> TASKS AND EXERCISES:
A: In the dart board blog post, what does the dart board stand for?
B: In the dart board blog post, take the part that opens with "For illustrative purposes, the" and closes with "sort of way.", and write it out again, swapping "darts" for "arrows".

Tuesday, September 25, 2007

The Dart Board Method for Plotting: Read It & Weep

For years I had hot flashes -- moments of sudden inspiration -- ideas, images, entire scenes with near-perfect dialogue. I wanted so badly to use these ideas in my fiction. Some of them made such an impression I couldn't help but remember them, and they made it onto the page when I was writing. Sadly, most of the ideas just vanished into thin air, never to be thought of or heard from again. Then I tried capturing them in note form as they occurred to me, for use later. That helped, but I still could not write down every idea, especially when urinating, no matter how many beers I had drunk, and again most of them were lost.

Then I realized it was like throwing darts at a dart board, something I'm terrible at. Sometimes the darts will hit the board, but as often as not they'll hit the wall, the floor, or someone standing a little too close to the action.

For illustrative purposes, the dart board was a story. The darts were the flashes of ideas I would have for the story. I'd get the flashes at any time, any place, whether convenient or not. I couldn't always interrupt other things to stop and write them down, the way it's not always possible to write somebody's phone number on your hand in a drunken stupor no matter how many times he gives it to you. Likewise, when I tried to hold onto the darts, they protested, telling me if you love something, let it go. When I did, they would fly off in some unknown direction, never to be heard from again. Many of them were really good. Some of them were breathtakingly beautiful, stirring me deeply in a truly profound sort of way.

I tried contacting the Dart Makers' Association for help. They told me there was nothing they could do. All around the world, millions upon millions of darts went missing every year, darts nobody ever heard from again. When the DMA stopped returning my calls, I knew I would have to solve this problem on my own.

Then I realized something wonderful, something that had the power to change things forever. No longer would I lose so many darts. I had found a way to get them safely to the dart board, where they would stick and become the stuff legends are made of (and dramas, satires, colorful dialogue, etc.).

Have you ever noticed that dart boards are not just plain, round boards, but they have designs on them? Little lines that radiate outward from the center, concentric circles, panels with different colors. Some boards even have writing on them. You can use these various markings to tell where a dart has struck, to rate it, classify it, assign it points, something I hadn't noticed before since no one ever bothers to keep score when I'm playing -- fractions are usually too small to be considered significant in competition.

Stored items
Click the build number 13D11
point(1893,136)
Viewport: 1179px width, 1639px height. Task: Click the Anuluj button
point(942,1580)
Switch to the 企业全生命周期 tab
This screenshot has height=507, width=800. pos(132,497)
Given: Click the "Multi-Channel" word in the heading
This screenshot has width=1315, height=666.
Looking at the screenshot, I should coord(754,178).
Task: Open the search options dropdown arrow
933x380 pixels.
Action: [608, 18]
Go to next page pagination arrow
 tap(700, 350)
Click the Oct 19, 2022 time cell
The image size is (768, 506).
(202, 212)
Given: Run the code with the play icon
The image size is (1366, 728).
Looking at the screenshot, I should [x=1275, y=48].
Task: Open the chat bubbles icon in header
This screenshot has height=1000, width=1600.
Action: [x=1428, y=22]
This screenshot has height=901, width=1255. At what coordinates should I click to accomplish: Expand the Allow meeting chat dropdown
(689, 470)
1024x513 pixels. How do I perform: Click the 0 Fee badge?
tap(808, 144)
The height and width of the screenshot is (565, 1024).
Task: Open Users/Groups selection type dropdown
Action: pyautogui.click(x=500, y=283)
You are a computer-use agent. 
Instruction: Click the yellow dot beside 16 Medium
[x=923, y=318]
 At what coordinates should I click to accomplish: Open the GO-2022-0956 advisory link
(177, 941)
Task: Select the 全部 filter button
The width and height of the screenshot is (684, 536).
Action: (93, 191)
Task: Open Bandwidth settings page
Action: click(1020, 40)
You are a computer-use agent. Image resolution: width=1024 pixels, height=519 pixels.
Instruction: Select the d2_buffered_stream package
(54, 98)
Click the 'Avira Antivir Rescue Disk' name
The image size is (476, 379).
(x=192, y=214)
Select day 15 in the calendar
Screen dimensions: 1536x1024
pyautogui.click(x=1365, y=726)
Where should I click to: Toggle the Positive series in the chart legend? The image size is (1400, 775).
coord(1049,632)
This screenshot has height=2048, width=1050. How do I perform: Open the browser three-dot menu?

> RESPONSES FOR EACH TASK:
A: A story.

B:
For illustrative purposes, the dart board was a story. The arrows were the flashes of ideas I would have for the story. I'd get the flashes at any time, any place, whether convenient or not. I couldn't always interrupt other things to stop and write them down, the way it's not always possible to write somebody's phone number on your hand in a drunken stupor no matter how many times he gives it to you. Likewise, when I tried to hold onto the arrows, they protested, telling me if you love something, let it go. When I did, they would fly off in some unknown direction, never to be heard from again. Many of them were really good. Some of them were breathtakingly beautiful, stirring me deeply in a truly profound sort of way.